> [WRITTEN REQUEST] Find each line in the records below that contains the word "size", and copy those lines.

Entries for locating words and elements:
════════════════
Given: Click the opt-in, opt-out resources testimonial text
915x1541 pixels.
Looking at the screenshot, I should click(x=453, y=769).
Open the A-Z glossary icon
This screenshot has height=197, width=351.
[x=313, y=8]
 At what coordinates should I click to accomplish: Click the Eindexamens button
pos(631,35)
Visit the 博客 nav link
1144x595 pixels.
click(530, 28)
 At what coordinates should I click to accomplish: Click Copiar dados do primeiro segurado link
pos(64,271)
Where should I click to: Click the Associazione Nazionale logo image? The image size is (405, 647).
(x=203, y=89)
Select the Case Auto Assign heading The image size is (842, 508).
════════════════
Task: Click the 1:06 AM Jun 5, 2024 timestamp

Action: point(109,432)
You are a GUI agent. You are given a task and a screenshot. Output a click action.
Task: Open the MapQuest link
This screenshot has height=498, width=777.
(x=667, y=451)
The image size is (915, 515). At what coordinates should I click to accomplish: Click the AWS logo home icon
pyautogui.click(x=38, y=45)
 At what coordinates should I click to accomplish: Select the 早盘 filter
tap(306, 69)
════════════════
> [RESULT BELOW]
Where should I click to: Click the Associazione Nazionale logo image? The image size is (405, 647).
Select the Case Auto Assign heading The image size is (842, 508).
The image size is (915, 515). At what coordinates should I click to accomplish: Click the AWS logo home icon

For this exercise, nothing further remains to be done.